Line by line, transcribe the data shown below.

::::

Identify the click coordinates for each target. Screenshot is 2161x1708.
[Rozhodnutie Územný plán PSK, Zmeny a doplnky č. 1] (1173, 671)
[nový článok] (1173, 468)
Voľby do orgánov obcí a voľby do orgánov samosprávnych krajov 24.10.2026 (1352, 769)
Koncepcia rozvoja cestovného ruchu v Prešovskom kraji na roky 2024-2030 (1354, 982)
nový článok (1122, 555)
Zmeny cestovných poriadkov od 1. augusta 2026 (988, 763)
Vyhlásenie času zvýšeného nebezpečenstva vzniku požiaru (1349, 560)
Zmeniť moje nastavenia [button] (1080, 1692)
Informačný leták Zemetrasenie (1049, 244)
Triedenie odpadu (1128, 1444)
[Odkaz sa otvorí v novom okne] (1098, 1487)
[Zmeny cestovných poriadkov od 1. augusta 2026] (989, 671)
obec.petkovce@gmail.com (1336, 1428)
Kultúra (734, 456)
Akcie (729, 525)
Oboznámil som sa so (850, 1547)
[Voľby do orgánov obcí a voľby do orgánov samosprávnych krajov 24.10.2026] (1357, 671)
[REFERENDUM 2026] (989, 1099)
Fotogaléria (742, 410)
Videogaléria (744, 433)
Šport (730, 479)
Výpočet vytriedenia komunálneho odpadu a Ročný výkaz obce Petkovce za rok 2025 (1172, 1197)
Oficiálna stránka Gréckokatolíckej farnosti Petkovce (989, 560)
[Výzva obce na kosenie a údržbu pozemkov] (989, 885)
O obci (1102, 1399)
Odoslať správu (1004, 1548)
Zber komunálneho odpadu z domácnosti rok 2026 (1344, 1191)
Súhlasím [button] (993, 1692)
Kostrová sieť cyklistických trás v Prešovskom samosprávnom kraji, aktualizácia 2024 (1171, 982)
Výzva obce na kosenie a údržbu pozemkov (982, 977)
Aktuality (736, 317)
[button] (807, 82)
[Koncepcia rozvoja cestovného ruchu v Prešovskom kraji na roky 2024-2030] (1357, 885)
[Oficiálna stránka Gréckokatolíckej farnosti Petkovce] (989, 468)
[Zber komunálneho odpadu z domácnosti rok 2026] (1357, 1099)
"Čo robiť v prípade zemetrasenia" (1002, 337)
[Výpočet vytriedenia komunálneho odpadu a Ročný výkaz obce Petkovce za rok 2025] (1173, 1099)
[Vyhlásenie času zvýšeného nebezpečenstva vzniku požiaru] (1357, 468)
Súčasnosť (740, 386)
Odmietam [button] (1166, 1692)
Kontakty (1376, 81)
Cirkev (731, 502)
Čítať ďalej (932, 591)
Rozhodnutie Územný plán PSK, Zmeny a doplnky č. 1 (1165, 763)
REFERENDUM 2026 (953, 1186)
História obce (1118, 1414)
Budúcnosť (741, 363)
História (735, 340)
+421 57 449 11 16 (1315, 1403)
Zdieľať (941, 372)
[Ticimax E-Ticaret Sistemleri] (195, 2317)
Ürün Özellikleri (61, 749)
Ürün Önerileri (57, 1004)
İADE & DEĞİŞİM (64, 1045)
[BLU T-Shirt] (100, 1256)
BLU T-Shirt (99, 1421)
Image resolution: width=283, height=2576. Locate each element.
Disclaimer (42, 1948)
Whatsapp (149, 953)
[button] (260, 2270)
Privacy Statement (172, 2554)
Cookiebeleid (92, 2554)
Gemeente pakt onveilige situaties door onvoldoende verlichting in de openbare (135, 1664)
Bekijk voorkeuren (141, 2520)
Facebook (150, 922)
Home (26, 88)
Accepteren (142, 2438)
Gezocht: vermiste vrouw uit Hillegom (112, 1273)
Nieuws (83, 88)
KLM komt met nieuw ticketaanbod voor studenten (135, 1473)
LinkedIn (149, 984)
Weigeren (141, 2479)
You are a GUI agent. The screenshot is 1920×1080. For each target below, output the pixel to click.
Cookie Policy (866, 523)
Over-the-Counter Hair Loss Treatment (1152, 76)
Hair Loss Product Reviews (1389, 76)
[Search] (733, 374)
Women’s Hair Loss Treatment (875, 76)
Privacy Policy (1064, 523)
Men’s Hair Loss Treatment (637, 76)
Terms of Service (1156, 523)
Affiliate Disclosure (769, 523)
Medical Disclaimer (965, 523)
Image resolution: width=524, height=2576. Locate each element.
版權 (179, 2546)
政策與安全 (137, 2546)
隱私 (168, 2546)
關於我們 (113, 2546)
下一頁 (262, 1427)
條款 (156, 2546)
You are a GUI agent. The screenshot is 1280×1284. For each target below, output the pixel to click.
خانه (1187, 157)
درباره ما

::::

• **Solved problem**
Identify the click coordinates for each target. Screenshot is 2161x1708.
[Rozhodnutie Územný plán PSK, Zmeny a doplnky č. 1] (1173, 671)
[nový článok] (1173, 468)
Voľby do orgánov obcí a voľby do orgánov samosprávnych krajov 24.10.2026 (1352, 769)
Koncepcia rozvoja cestovného ruchu v Prešovskom kraji na roky 2024-2030 (1354, 982)
nový článok (1122, 555)
Zmeny cestovných poriadkov od 1. augusta 2026 (988, 763)
Vyhlásenie času zvýšeného nebezpečenstva vzniku požiaru (1349, 560)
Zmeniť moje nastavenia [button] (1080, 1692)
Informačný leták Zemetrasenie (1049, 244)
Triedenie odpadu (1128, 1444)
[Odkaz sa otvorí v novom okne] (1098, 1487)
[Zmeny cestovných poriadkov od 1. augusta 2026] (989, 671)
obec.petkovce@gmail.com (1336, 1428)
Kultúra (734, 456)
Akcie (729, 525)
Oboznámil som sa so (850, 1547)
[Voľby do orgánov obcí a voľby do orgánov samosprávnych krajov 24.10.2026] (1357, 671)
[REFERENDUM 2026] (989, 1099)
Fotogaléria (742, 410)
Videogaléria (744, 433)
Šport (730, 479)
Výpočet vytriedenia komunálneho odpadu a Ročný výkaz obce Petkovce za rok 2025 (1172, 1197)
Oficiálna stránka Gréckokatolíckej farnosti Petkovce (989, 560)
[Výzva obce na kosenie a údržbu pozemkov] (989, 885)
O obci (1102, 1399)
Odoslať správu (1004, 1548)
Zber komunálneho odpadu z domácnosti rok 2026 (1344, 1191)
Súhlasím [button] (993, 1692)
Kostrová sieť cyklistických trás v Prešovskom samosprávnom kraji, aktualizácia 2024 (1171, 982)
Výzva obce na kosenie a údržbu pozemkov (982, 977)
Aktuality (736, 317)
[button] (807, 82)
[Koncepcia rozvoja cestovného ruchu v Prešovskom kraji na roky 2024-2030] (1357, 885)
[Oficiálna stránka Gréckokatolíckej farnosti Petkovce] (989, 468)
[Zber komunálneho odpadu z domácnosti rok 2026] (1357, 1099)
"Čo robiť v prípade zemetrasenia" (1002, 337)
[Výpočet vytriedenia komunálneho odpadu a Ročný výkaz obce Petkovce za rok 2025] (1173, 1099)
[Vyhlásenie času zvýšeného nebezpečenstva vzniku požiaru] (1357, 468)
Súčasnosť (740, 386)
Odmietam [button] (1166, 1692)
Kontakty (1376, 81)
Cirkev (731, 502)
Čítať ďalej (932, 591)
Rozhodnutie Územný plán PSK, Zmeny a doplnky č. 1 (1165, 763)
REFERENDUM 2026 (953, 1186)
História obce (1118, 1414)
Budúcnosť (741, 363)
História (735, 340)
+421 57 449 11 16 (1315, 1403)
Zdieľať (941, 372)
[Ticimax E-Ticaret Sistemleri] (195, 2317)
Ürün Özellikleri (61, 749)
Ürün Önerileri (57, 1004)
İADE & DEĞİŞİM (64, 1045)
[BLU T-Shirt] (100, 1256)
BLU T-Shirt (99, 1421)
Image resolution: width=283, height=2576. Locate each element.
Disclaimer (42, 1948)
Whatsapp (149, 953)
[button] (260, 2270)
Privacy Statement (172, 2554)
Cookiebeleid (92, 2554)
Gemeente pakt onveilige situaties door onvoldoende verlichting in de openbare (135, 1664)
Bekijk voorkeuren (141, 2520)
Facebook (150, 922)
Home (26, 88)
Accepteren (142, 2438)
Gezocht: vermiste vrouw uit Hillegom (112, 1273)
Nieuws (83, 88)
KLM komt met nieuw ticketaanbod voor studenten (135, 1473)
LinkedIn (149, 984)
Weigeren (141, 2479)
You are a GUI agent. The screenshot is 1920×1080. For each target below, output the pixel to click.
Cookie Policy (866, 523)
Over-the-Counter Hair Loss Treatment (1152, 76)
Hair Loss Product Reviews (1389, 76)
[Search] (733, 374)
Women’s Hair Loss Treatment (875, 76)
Privacy Policy (1064, 523)
Men’s Hair Loss Treatment (637, 76)
Terms of Service (1156, 523)
Affiliate Disclosure (769, 523)
Medical Disclaimer (965, 523)
Image resolution: width=524, height=2576. Locate each element.
版權 (179, 2546)
政策與安全 (137, 2546)
隱私 (168, 2546)
關於我們 (113, 2546)
下一頁 (262, 1427)
條款 (156, 2546)
You are a GUI agent. The screenshot is 1280×1284. For each target below, output the pixel to click.
خانه (1187, 157)
درباره ما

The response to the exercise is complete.